*Prompt*: Transcribe the listing below in full, reproducing each line character for character without any alteration.

*Data under study*:
********************
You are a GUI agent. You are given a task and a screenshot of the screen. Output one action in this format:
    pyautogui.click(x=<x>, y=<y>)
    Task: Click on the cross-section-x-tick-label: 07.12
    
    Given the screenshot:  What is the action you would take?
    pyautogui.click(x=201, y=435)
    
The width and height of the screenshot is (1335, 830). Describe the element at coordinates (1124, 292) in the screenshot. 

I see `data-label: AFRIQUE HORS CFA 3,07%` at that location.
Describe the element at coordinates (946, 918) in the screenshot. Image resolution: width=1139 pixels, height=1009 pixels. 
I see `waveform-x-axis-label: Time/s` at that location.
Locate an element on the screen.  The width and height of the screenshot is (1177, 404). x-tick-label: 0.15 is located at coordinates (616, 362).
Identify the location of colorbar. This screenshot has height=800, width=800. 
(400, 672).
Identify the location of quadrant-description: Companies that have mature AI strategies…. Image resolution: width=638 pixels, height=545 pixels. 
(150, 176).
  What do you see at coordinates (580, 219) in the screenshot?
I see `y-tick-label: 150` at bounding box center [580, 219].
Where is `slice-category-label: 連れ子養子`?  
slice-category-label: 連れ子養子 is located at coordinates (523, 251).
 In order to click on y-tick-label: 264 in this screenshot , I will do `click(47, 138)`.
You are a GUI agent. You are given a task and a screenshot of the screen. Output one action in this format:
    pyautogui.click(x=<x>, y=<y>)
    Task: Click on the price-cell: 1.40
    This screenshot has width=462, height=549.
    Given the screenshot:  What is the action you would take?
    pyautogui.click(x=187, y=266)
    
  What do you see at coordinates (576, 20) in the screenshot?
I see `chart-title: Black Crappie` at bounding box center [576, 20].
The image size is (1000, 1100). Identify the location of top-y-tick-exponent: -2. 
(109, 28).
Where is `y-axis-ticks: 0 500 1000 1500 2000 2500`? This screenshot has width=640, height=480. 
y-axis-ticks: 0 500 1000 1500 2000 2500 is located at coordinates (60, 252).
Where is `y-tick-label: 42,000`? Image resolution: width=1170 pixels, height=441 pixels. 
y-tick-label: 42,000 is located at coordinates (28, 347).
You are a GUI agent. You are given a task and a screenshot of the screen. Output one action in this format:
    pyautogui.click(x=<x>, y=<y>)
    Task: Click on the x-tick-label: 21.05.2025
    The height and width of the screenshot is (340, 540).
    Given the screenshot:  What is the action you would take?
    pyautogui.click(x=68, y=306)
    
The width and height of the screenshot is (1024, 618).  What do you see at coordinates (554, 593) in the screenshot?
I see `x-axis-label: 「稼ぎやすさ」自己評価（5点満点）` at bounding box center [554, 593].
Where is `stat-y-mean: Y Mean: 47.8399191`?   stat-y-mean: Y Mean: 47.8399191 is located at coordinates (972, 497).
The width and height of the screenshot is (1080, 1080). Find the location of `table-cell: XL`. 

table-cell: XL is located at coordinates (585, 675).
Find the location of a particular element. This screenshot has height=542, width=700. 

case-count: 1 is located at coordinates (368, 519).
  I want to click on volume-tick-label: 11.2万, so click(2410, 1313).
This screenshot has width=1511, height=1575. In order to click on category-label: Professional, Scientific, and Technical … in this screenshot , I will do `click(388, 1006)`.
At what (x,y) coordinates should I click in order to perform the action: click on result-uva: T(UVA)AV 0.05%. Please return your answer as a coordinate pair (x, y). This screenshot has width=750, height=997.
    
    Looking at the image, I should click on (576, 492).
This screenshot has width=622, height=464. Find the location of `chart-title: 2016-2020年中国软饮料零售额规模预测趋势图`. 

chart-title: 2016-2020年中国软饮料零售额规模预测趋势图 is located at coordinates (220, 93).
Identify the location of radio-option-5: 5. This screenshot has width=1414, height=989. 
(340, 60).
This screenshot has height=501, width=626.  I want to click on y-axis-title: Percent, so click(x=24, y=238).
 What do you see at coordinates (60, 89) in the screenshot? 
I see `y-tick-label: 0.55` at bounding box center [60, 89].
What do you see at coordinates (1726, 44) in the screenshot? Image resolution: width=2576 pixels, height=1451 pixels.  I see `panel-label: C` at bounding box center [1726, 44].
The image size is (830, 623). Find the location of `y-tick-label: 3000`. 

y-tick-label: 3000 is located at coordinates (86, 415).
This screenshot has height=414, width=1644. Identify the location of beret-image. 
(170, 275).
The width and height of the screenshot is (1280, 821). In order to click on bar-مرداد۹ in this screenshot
********************
*Result of this task*:
You are a GUI agent. You are given a task and a screenshot of the screen. Output one action in this format:
    pyautogui.click(x=<x>, y=<y>)
    Task: Click on the cross-section-x-tick-label: 07.12
    
    Given the screenshot:  What is the action you would take?
    pyautogui.click(x=201, y=435)
    
The width and height of the screenshot is (1335, 830). Describe the element at coordinates (1124, 292) in the screenshot. 

I see `data-label: AFRIQUE HORS CFA 3,07%` at that location.
Describe the element at coordinates (946, 918) in the screenshot. Image resolution: width=1139 pixels, height=1009 pixels. 
I see `waveform-x-axis-label: Time/s` at that location.
Locate an element on the screen.  The width and height of the screenshot is (1177, 404). x-tick-label: 0.15 is located at coordinates (616, 362).
Identify the location of colorbar. This screenshot has height=800, width=800. 
(400, 672).
Identify the location of quadrant-description: Companies that have mature AI strategies…. Image resolution: width=638 pixels, height=545 pixels. 
(150, 176).
  What do you see at coordinates (580, 219) in the screenshot?
I see `y-tick-label: 150` at bounding box center [580, 219].
Where is `slice-category-label: 連れ子養子`?  
slice-category-label: 連れ子養子 is located at coordinates (523, 251).
 In order to click on y-tick-label: 264 in this screenshot , I will do `click(47, 138)`.
You are a GUI agent. You are given a task and a screenshot of the screen. Output one action in this format:
    pyautogui.click(x=<x>, y=<y>)
    Task: Click on the price-cell: 1.40
    This screenshot has width=462, height=549.
    Given the screenshot:  What is the action you would take?
    pyautogui.click(x=187, y=266)
    
  What do you see at coordinates (576, 20) in the screenshot?
I see `chart-title: Black Crappie` at bounding box center [576, 20].
The image size is (1000, 1100). Identify the location of top-y-tick-exponent: -2. 
(109, 28).
Where is `y-axis-ticks: 0 500 1000 1500 2000 2500`? This screenshot has width=640, height=480. 
y-axis-ticks: 0 500 1000 1500 2000 2500 is located at coordinates (60, 252).
Where is `y-tick-label: 42,000`? Image resolution: width=1170 pixels, height=441 pixels. 
y-tick-label: 42,000 is located at coordinates (28, 347).
You are a GUI agent. You are given a task and a screenshot of the screen. Output one action in this format:
    pyautogui.click(x=<x>, y=<y>)
    Task: Click on the x-tick-label: 21.05.2025
    The height and width of the screenshot is (340, 540).
    Given the screenshot:  What is the action you would take?
    pyautogui.click(x=68, y=306)
    
The width and height of the screenshot is (1024, 618).  What do you see at coordinates (554, 593) in the screenshot?
I see `x-axis-label: 「稼ぎやすさ」自己評価（5点満点）` at bounding box center [554, 593].
Where is `stat-y-mean: Y Mean: 47.8399191`?   stat-y-mean: Y Mean: 47.8399191 is located at coordinates (972, 497).
The width and height of the screenshot is (1080, 1080). Find the location of `table-cell: XL`. 

table-cell: XL is located at coordinates (585, 675).
Find the location of a particular element. This screenshot has height=542, width=700. 

case-count: 1 is located at coordinates (368, 519).
  I want to click on volume-tick-label: 11.2万, so click(2410, 1313).
This screenshot has width=1511, height=1575. In order to click on category-label: Professional, Scientific, and Technical … in this screenshot , I will do `click(388, 1006)`.
At what (x,y) coordinates should I click in order to perform the action: click on result-uva: T(UVA)AV 0.05%. Please return your answer as a coordinate pair (x, y). This screenshot has width=750, height=997.
    
    Looking at the image, I should click on (576, 492).
This screenshot has width=622, height=464. Find the location of `chart-title: 2016-2020年中国软饮料零售额规模预测趋势图`. 

chart-title: 2016-2020年中国软饮料零售额规模预测趋势图 is located at coordinates (220, 93).
Identify the location of radio-option-5: 5. This screenshot has width=1414, height=989. 
(340, 60).
This screenshot has height=501, width=626.  I want to click on y-axis-title: Percent, so click(x=24, y=238).
 What do you see at coordinates (60, 89) in the screenshot? 
I see `y-tick-label: 0.55` at bounding box center [60, 89].
What do you see at coordinates (1726, 44) in the screenshot? Image resolution: width=2576 pixels, height=1451 pixels.  I see `panel-label: C` at bounding box center [1726, 44].
The image size is (830, 623). Find the location of `y-tick-label: 3000`. 

y-tick-label: 3000 is located at coordinates (86, 415).
This screenshot has height=414, width=1644. Identify the location of beret-image. 
(170, 275).
The width and height of the screenshot is (1280, 821). In order to click on bar-مرداد۹ in this screenshot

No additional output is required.